Source  :  Malacca Securities
Stock  :  KMLOONG       Price Target  :  1.35      |      Price Call  :  HOLD
        Last Price  :  1.12      |      Upside/Downside  :  +0.23 (20.54%)

Results Review

  • Kim Loong’s 2QFY19 net profit sank 54.3% Y.o.Y to RM12.0 mln, dragged down by lower fresh fruit bunches (FFB) production from the plantation segment, lower average selling prices and decline in crude palm oil (CPO) production. Revenue for the quarter decreased 19.3% Y.o.Y to RM210.3 mln, mainly due to lower FFB average selling prices.
  • For 1HFY19, cumulative net profit decreased 35.7% Y.o.Y to RM32.1 mln. Revenue for the period slipped 13.4% Y.o.Y to RM446.8 mln. The results came in below expectations with its net profit only amounting to 35.5% of our previous full-year forecast of RM90.5 mln, while its revenue also came below our forecast, amounting to 46.9% of our FY19 estimate of RM952.1 mln. The variance is its bottom line is mainly due to the lower average selling prices for both FFB and CPO during the period.
  • Segment wise, its plantation EBIT slumped 75.1% Y.o.Y to RM6.0 mln in 2QFY19 on lower FFB production in the Keningau region, coupled with lower FFB average selling prices. The milling operations segment’s EBIT dipped 39.8% Y.o.Y to RM8.0 mln, dragged down by lower CPO average selling prices, coupled with lower processing margins.
  • As of 2QFY19, Kim Loong continues to maintain a lean balance sheet with a sizeble war chest (cash holdings of RM322.1 mln as oppose to a total borrowings of RM24.3 mln). A dividend of 3.0 sen per share for the quarter, payable on 22nd November 2018, was declared.

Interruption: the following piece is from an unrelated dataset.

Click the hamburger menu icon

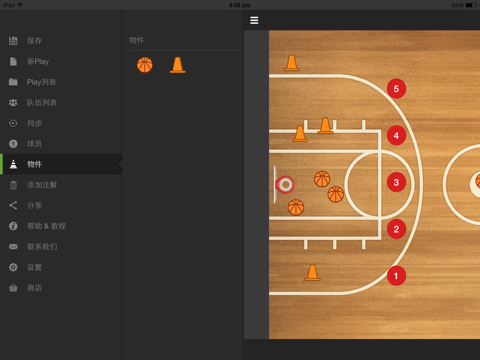254,20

As of 2QFY19, KLR’s total planted area stood at 14,946 ha. across both Peninsular and East Malaysia. The group also maintains a healthy tree profile (Immature: 4%, Young Mature: 11%, Prime Mature: 29%, Old Mature: 51% and Pre-replanting: 5%) – implying that approximately 80% of the group’s palm trees will be able to generate sustainable earnings over the foreseeable future.

In 2QFY19, however, KLR’s FFB Production sank 26.0% Y.o.Y to 61,063 MT (see Appendix 1), its lowest level since 1QFY17. Similarly, KLR’s CPO production fell 13.2% Y.o.Y to 68,160 MT, whilst Palm Kernel production contracted 11.5% Y.o.Y to 15,753 MT (see Appendix 2). In the meantime, KLR’s CPO extraction rate stood at 21.5% in 1HFY19; continues to outperform Malaysia’s average CPO extraction rate of 19.9% over the same period (see Appendix 3).

Kim Loong’s average CPO selling price declined 15.0% Y.o.Y to an average of RM2,300 per MT in 2QFY19, from an average of RM2,706 per MT recorded in 2QFY18. Moving forward, we expect CPO prices to remain soft, trading in a range-bound manner between RM2,200-RM2,300 per MT in view of the stiff competition from Indonesia, global trade uncertainty, sluggish demand from China and steep hike in import duty from India. Nevertheless, the cut on export tax to zero in September 2018 could lift demand and provide some cushion on the recent weakness on CPO prices.

Valuation And Recommendation

Following the weaker-than-expected results, we trimmed our net profit forecast by 13.0% and 11.4% to RM78.6 mln and RM89.3 mln for FY19 and FY20 respectively to account for the depressed FFB and CPO average selling prices. Despite that, we maintain our HOLD recommendation on KLR with an unchanged target price of RM1.35 as we rolled over our valuation metrics to FY20. Our target price is derived by ascribing an unchanged target PER of 14.0x to its FY20 EPS of 9.5 sen. The ascribed target PER is in line with the industry average of around 13.5x-15.5x.

We continue to favour KLR as it is among the most efficient local crude palm oil planter with a superior yield per hectare vs. Malaysia’s average over the past few years. A rerating is in the cards if CPO prices trend above our assumption of between RM2,200- RM2,300 per MT in FY19 and FY20 respectively.

Risks to our recommendation include fluctuations in the CPO prices. The volatility of CPO prices is subject to weather conditions, demand (mainly from both China and India) and supply (from both Malaysia and Indonesia). The supply of soybeans could also affect CPO prices as both products are regarded as substitutes. Should the soybean price premium against the CPO price decline overtime, demand will shift to the former product and vice versa.